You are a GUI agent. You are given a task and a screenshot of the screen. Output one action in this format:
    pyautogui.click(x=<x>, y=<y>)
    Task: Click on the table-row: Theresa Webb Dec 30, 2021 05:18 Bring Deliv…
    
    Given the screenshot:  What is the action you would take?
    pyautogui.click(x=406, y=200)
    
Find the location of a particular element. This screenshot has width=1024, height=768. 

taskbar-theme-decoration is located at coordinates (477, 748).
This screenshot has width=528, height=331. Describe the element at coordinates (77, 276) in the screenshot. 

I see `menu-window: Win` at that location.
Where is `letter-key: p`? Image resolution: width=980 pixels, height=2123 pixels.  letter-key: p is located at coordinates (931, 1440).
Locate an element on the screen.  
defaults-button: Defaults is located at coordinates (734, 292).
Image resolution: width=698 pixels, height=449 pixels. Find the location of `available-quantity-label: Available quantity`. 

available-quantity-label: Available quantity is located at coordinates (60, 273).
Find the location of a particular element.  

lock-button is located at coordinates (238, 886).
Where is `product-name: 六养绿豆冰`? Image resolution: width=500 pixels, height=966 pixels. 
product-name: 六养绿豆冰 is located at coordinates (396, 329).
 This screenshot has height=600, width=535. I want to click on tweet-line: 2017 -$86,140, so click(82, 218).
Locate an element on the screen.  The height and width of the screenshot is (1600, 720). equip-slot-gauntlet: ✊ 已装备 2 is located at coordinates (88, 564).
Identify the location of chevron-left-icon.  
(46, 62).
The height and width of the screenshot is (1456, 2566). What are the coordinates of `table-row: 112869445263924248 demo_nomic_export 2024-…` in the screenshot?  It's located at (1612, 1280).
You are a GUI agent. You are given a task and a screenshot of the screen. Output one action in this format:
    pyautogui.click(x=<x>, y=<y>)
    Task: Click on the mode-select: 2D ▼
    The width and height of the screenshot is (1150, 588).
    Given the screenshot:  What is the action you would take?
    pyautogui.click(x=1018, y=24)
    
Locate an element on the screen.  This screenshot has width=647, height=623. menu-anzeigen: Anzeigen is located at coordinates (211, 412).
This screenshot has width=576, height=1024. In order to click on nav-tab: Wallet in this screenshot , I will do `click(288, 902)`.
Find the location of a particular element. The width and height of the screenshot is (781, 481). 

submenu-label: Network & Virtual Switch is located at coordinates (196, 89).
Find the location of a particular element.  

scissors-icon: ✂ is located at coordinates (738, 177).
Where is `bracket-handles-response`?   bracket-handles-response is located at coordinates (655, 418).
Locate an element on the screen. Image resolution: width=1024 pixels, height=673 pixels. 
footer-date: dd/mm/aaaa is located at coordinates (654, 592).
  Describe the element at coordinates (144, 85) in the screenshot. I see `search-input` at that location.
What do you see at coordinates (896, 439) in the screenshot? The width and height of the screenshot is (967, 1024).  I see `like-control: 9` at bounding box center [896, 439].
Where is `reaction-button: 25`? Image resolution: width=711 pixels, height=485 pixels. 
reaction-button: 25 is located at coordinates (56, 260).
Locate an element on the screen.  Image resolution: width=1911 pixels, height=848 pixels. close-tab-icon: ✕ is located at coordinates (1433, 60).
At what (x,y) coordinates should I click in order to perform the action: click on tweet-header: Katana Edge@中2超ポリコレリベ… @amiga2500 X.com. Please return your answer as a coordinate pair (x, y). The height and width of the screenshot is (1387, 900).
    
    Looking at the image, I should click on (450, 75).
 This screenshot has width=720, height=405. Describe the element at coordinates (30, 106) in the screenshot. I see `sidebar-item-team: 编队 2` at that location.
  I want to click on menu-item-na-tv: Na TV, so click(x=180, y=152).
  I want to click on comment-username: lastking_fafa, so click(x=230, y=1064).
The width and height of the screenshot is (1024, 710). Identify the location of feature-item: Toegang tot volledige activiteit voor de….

+--

● ASSIGNMENT:
Lay out the items above as a Markdown table with two columns, Row and Line. Each line of text gets its own numbered row, and blank lines are skipped.

● EXERCISE RESPONSE:
| Row | Line |
|---|---|
| 1 | You are a GUI agent. You are given a task and a screenshot of the screen. Output one action in this format: |
| 2 |     pyautogui.click(x=<x>, y=<y>) |
| 3 |     Task: Click on the table-row: Theresa Webb Dec 30, 2021 05:18 Bring Deliv… |
| 4 |     Given the screenshot:  What is the action you would take? |
| 5 |     pyautogui.click(x=406, y=200) |
| 6 | Find the location of a particular element. This screenshot has width=1024, height=768.  |
| 7 | taskbar-theme-decoration is located at coordinates (477, 748). |
| 8 | This screenshot has width=528, height=331. Describe the element at coordinates (77, 276) in the screenshot.  |
| 9 | I see `menu-window: Win` at that location. |
| 10 | Where is `letter-key: p`? Image resolution: width=980 pixels, height=2123 pixels.  letter-key: p is located at coordinates (931, 1440). |
| 11 | Locate an element on the screen.   |
| 12 | defaults-button: Defaults is located at coordinates (734, 292). |
| 13 | Image resolution: width=698 pixels, height=449 pixels. Find the location of `available-quantity-label: Available quantity`.  |
| 14 | available-quantity-label: Available quantity is located at coordinates (60, 273). |
| 15 | Find the location of a particular element.   |
| 16 | lock-button is located at coordinates (238, 886). |
| 17 | Where is `product-name: 六养绿豆冰`? Image resolution: width=500 pixels, height=966 pixels.  |
| 18 | product-name: 六养绿豆冰 is located at coordinates (396, 329). |
| 19 |  This screenshot has height=600, width=535. I want to click on tweet-line: 2017 -$86,140, so click(82, 218). |
| 20 | Locate an element on the screen.  The height and width of the screenshot is (1600, 720). equip-slot-gauntlet: ✊ 已装备 2 is located at coordinates (88, 564). |
| 21 | Identify the location of chevron-left-icon.   |
| 22 | (46, 62). |
| 23 | The height and width of the screenshot is (1456, 2566). What are the coordinates of `table-row: 112869445263924248 demo_nomic_export 2024-…` in the screenshot?  It's located at (1612, 1280). |
| 24 | You are a GUI agent. You are given a task and a screenshot of the screen. Output one action in this format: |
| 25 |     pyautogui.click(x=<x>, y=<y>) |
| 26 |     Task: Click on the mode-select: 2D ▼ |
| 27 |     The width and height of the screenshot is (1150, 588). |
| 28 |     Given the screenshot:  What is the action you would take? |
| 29 |     pyautogui.click(x=1018, y=24) |
| 30 | Locate an element on the screen.  This screenshot has width=647, height=623. menu-anzeigen: Anzeigen is located at coordinates (211, 412). |
| 31 | This screenshot has width=576, height=1024. In order to click on nav-tab: Wallet in this screenshot , I will do `click(288, 902)`. |
| 32 | Find the location of a particular element. The width and height of the screenshot is (781, 481).  |
| 33 | submenu-label: Network & Virtual Switch is located at coordinates (196, 89). |
| 34 | Find the location of a particular element.   |
| 35 | scissors-icon: ✂ is located at coordinates (738, 177). |
| 36 | Where is `bracket-handles-response`?   bracket-handles-response is located at coordinates (655, 418). |
| 37 | Locate an element on the screen. Image resolution: width=1024 pixels, height=673 pixels.  |
| 38 | footer-date: dd/mm/aaaa is located at coordinates (654, 592). |
| 39 |   Describe the element at coordinates (144, 85) in the screenshot. I see `search-input` at that location. |
| 40 | What do you see at coordinates (896, 439) in the screenshot? The width and height of the screenshot is (967, 1024).  I see `like-control: 9` at bounding box center [896, 439]. |
| 41 | Where is `reaction-button: 25`? Image resolution: width=711 pixels, height=485 pixels.  |
| 42 | reaction-button: 25 is located at coordinates (56, 260). |
| 43 | Locate an element on the screen.  Image resolution: width=1911 pixels, height=848 pixels. close-tab-icon: ✕ is located at coordinates (1433, 60). |
| 44 | At what (x,y) coordinates should I click in order to perform the action: click on tweet-header: Katana Edge@中2超ポリコレリベ… @amiga2500 X.com. Please return your answer as a coordinate pair (x, y). The height and width of the screenshot is (1387, 900). |
| 45 |     Looking at the image, I should click on (450, 75). |
| 46 |  This screenshot has width=720, height=405. Describe the element at coordinates (30, 106) in the screenshot. I see `sidebar-item-team: 编队 2` at that location. |
| 47 |   I want to click on menu-item-na-tv: Na TV, so click(x=180, y=152). |
| 48 |   I want to click on comment-username: lastking_fafa, so click(x=230, y=1064). |
| 49 | The width and height of the screenshot is (1024, 710). Identify the location of feature-item: Toegang tot volledige activiteit voor de…. |